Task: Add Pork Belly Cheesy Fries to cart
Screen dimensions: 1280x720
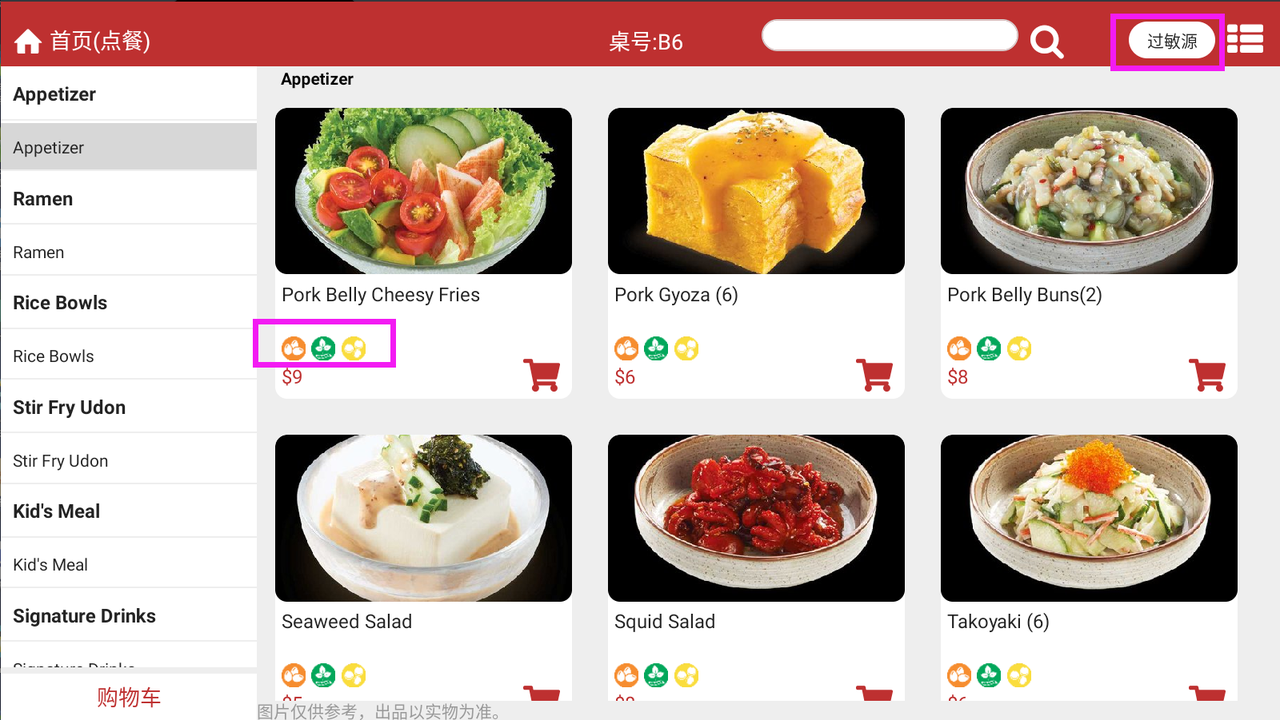Action: click(x=542, y=375)
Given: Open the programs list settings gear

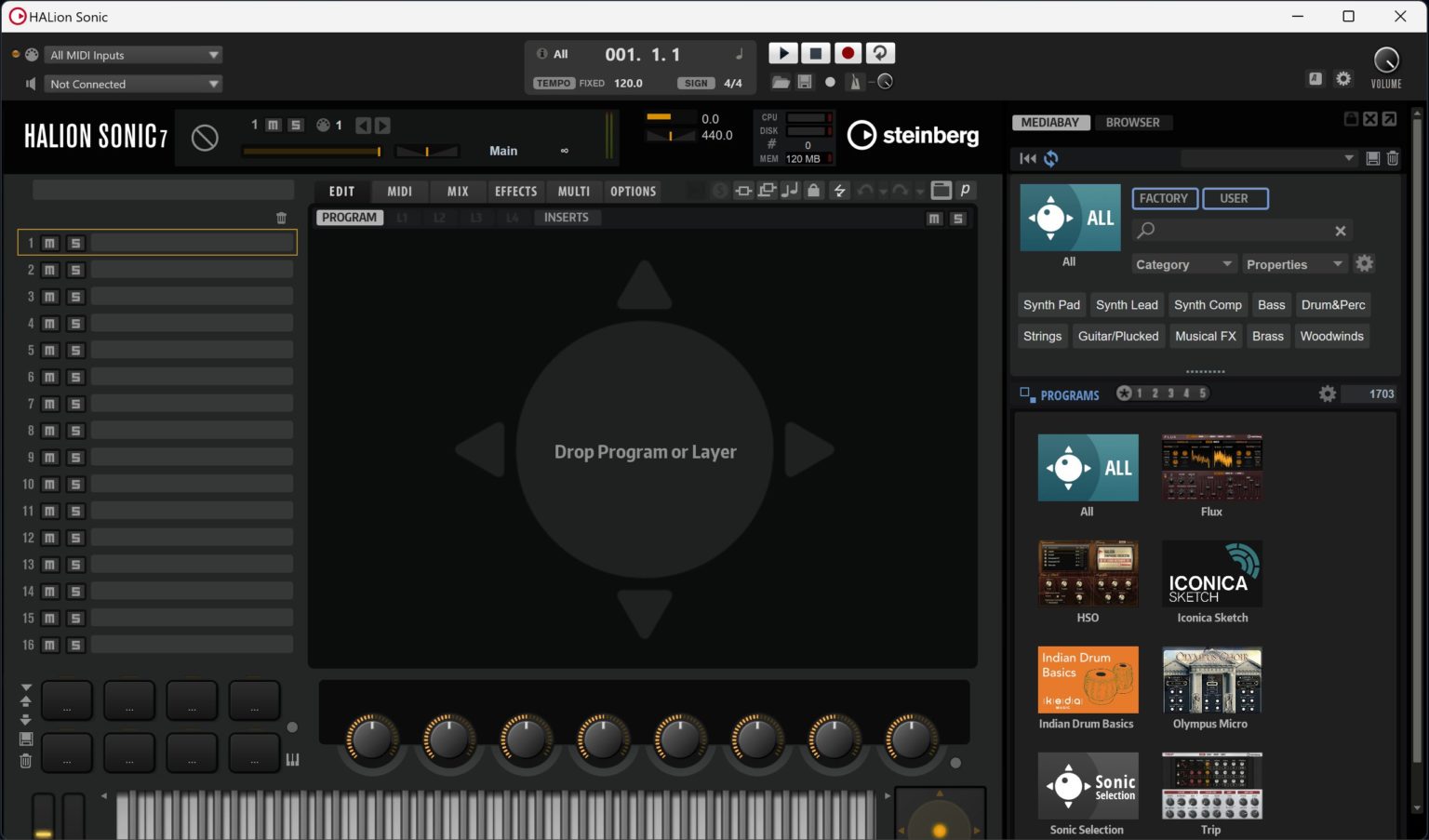Looking at the screenshot, I should (x=1328, y=393).
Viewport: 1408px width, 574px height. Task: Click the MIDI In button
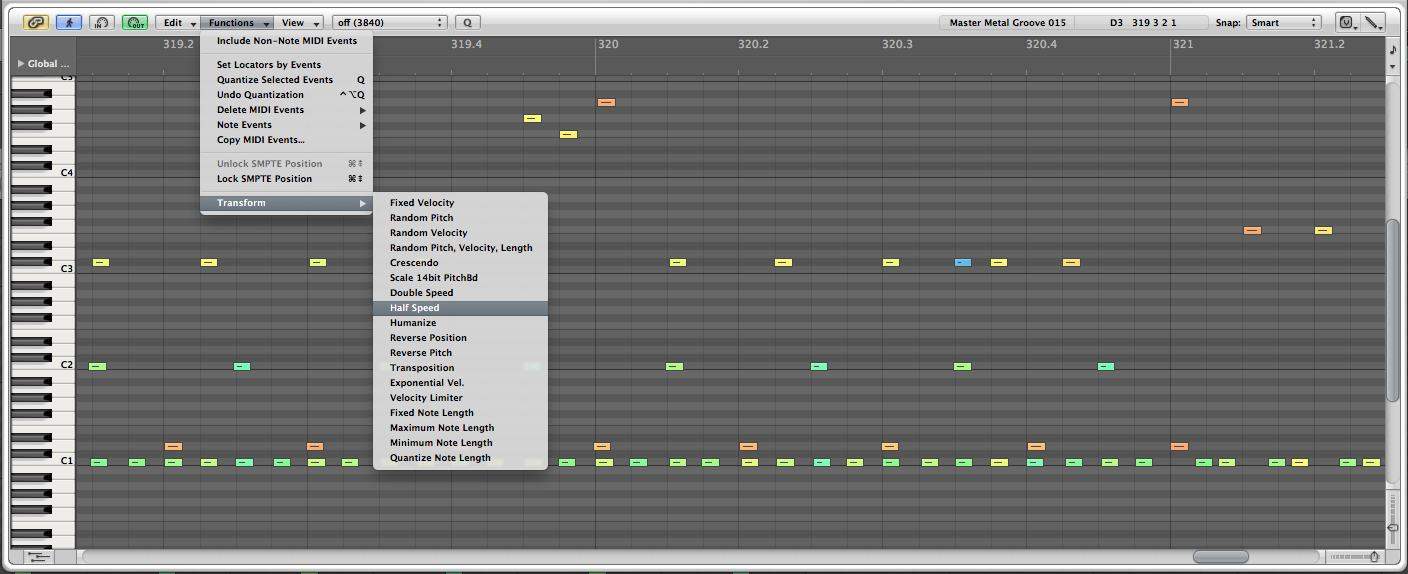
******************************
Task:
Each line from the one with "Screen dimensions: 1280x720" to the end of the material needs to be output word for word, with no picture included.

Your solution:
Screen dimensions: 1280x720
Action: click(x=542, y=375)
Given: Open the programs list settings gear

Looking at the screenshot, I should (x=1328, y=393).
Viewport: 1408px width, 574px height. Task: Click the MIDI In button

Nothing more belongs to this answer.